Kyocera Corporation claims to have manufactured one of the smallest known optical blood-flow sensors in the world through its research in mobile health (mHealth) applications.
The Japanese multinational electronics company announced that the sensor – just 1mm high, 1.6mm long and 3.2mm wide – can measure the volume of blood flow in subcutaneous tissue (beneath your skin).
It is designed to be fitted in mobile phones and wearable devices in order to monitor things like stress levels or the prevention of dehydration, heatstroke and altitude sickness.
Kyocera’s research team is currently studying trends or changes in blood-flow volume as alerts for these conditions and developing algorithms for detection. The company will offer sensor module samples from April 2017, and aims to commercialize the technology as a device by March 2018.
Devices equipped with Kyocera’s new sensor will be able to measure blood-flow volume by placing the device in contact with an ear, finger or forehead due to what’s called the ‘Doppler effect’ – i.e. when light is reflected on blood within a blood vessel, the frequency of light varies according to the blood-flow velocity. The sensor uses that shift in frequency and the strength of the reflected light to measure blood-flow volume.
But will people use it?
Recent research suggests that wearable devices are increasingly used in healthcare due to the demand from patients for better digital health information. However, a study by Gartner asserts that the people who use them are abandoning their smartwatches and fitness trackers at a growing rate. Similarly, a poll from Ipsos indicates that adoption of healthcare connected devices is a lot lower than expected.
The bottom line is that wearables have a basic use right now – predominantly fitness tracking – but are not yet realizing their full potential. That’s why some patients have taken to hacking their own devices to get the information they want.
Game changer or have we seen it all before?
Internet of Business asked David Doherty, cofounder of 3G Doctor, whether this was a sensor that could make wearable devices more useful for patients. He quickly noted that it had not yet been implemented, but said “no, we’ve seen this stuff before.”
“The small factor, is that going to be a big difference? I suppose it means you could lader a sensor with it, which means you [the patient] wouldn’t have to specifically touch a point on a device maybe. For example, it could be anywhere on the back of a phone, and this type of thing is very important.”
Doherty did suggest this technology might be used on Doro phones – mobiles and smartphones that are easy to use for the elderly – to track dehydration during major heatwaves.
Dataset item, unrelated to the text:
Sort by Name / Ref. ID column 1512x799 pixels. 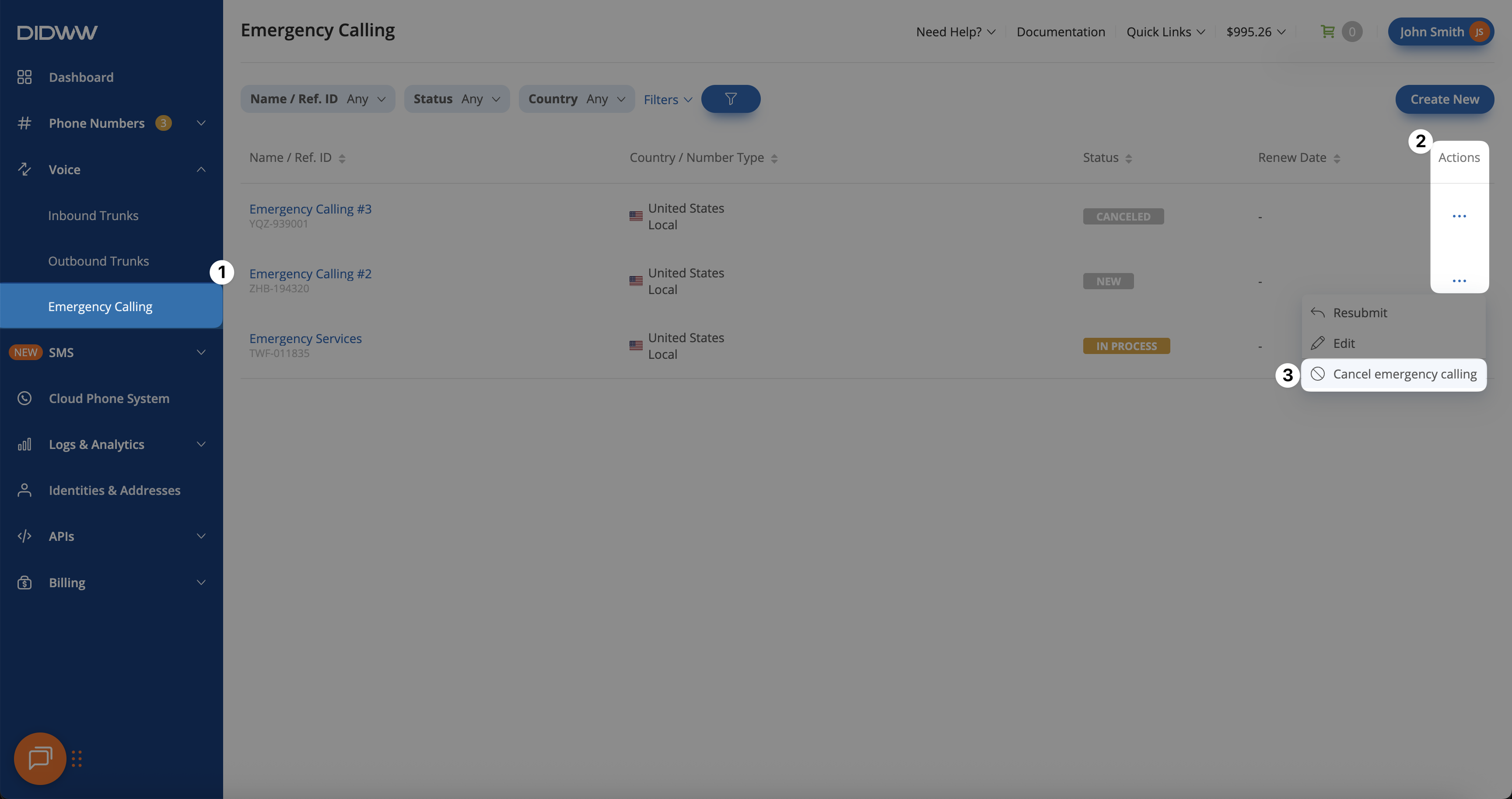[x=342, y=158]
So perhaps this is an indication that the wearable market is maturing, and devices are now being manufactured with a specific use case in mind, such as mHealth.
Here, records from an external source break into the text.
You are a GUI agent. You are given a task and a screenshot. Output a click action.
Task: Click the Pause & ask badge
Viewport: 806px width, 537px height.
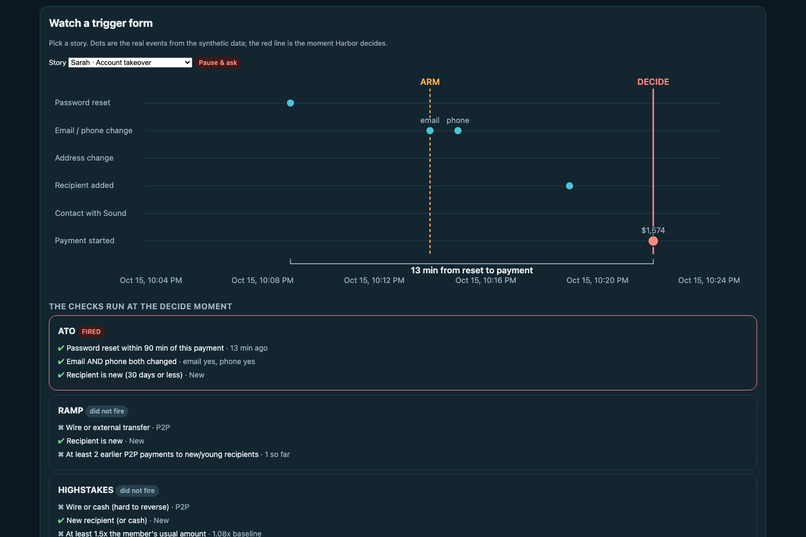click(218, 63)
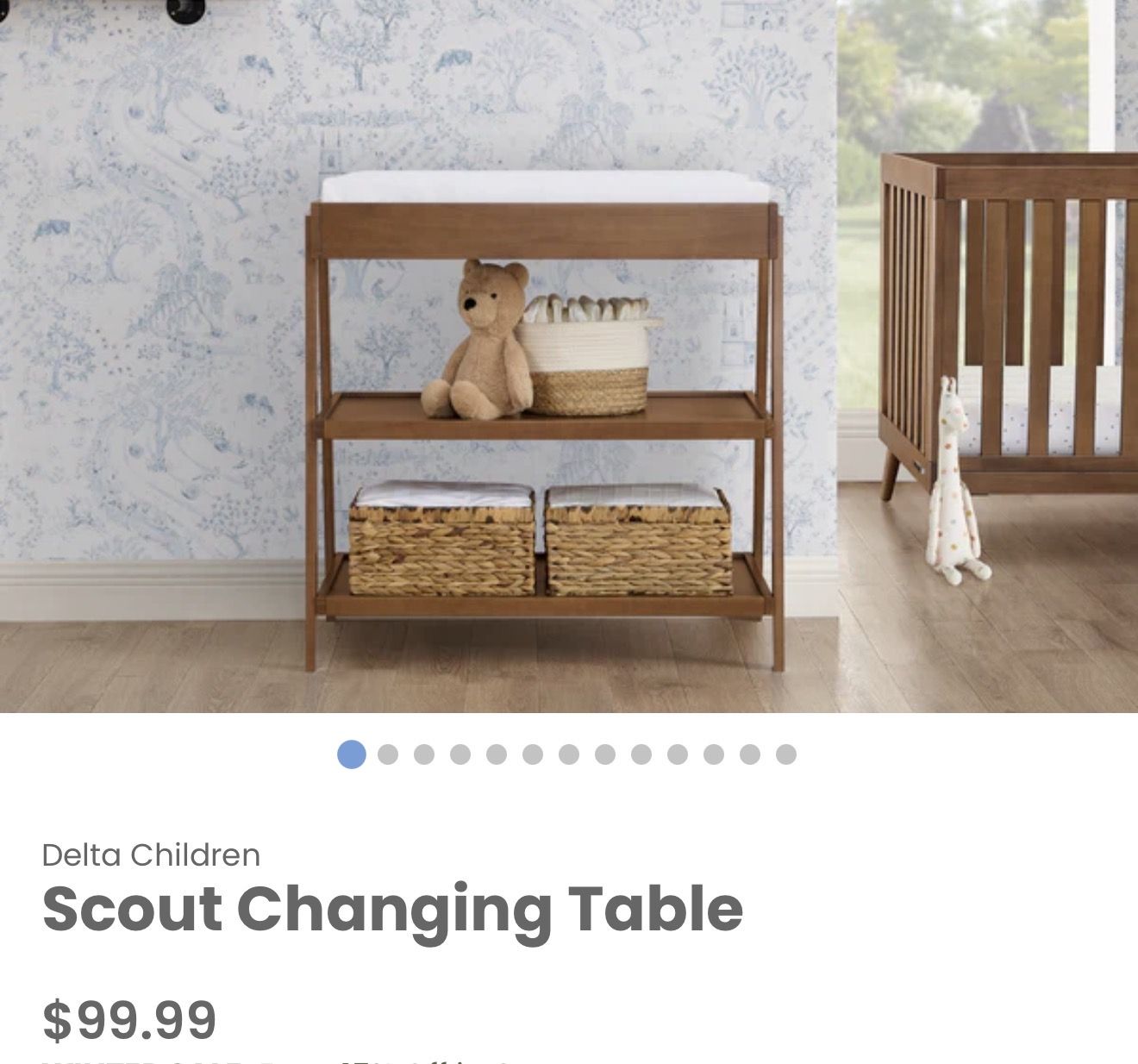Show the tenth product image dot

click(x=678, y=754)
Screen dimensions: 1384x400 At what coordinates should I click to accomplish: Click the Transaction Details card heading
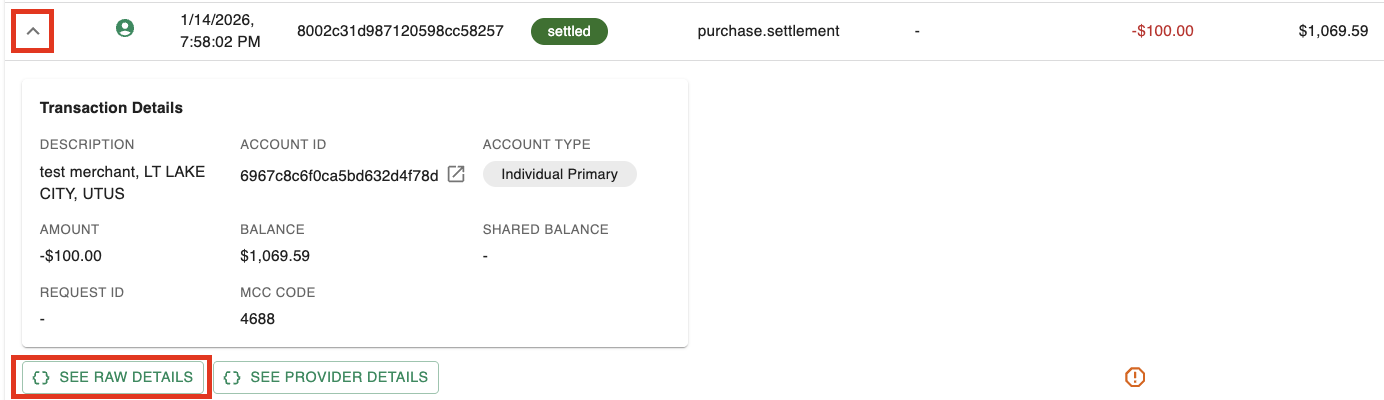click(111, 108)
“Technical solutions looking for a problem”
Loy Lobo, founder of Wegyanik and former healthcare consultant, agreed with this latter point to a degree.
“To some extent, these are interesting technical solutions looking for a problem,” he told IoB. “To be useful in healthcare, they need to find use cases where the technology can either seamlessly fit into an existing service to make it much easier, or radically transform it to make it 10x better/faster/cheaper.
“Niche products like this might need to be complemented by other products to form a complete solution. For example, can I have a sensor that fits behind my ear (so no one can see it)? It would monitor my heart rate, blood oxygen, activity, gait, temperature and a number of other parameters and draw power from the electrical impulses on my skin. It would gently whisper suggestions into my ear – “Take a walk outside. You have been sitting for 50 minutes. The weather is pleasant and your friend, Fred, just happens to be at the coffee shop nearby. By the way, you have had enough coffee for today, and you might wish to try the camomile tea instead.”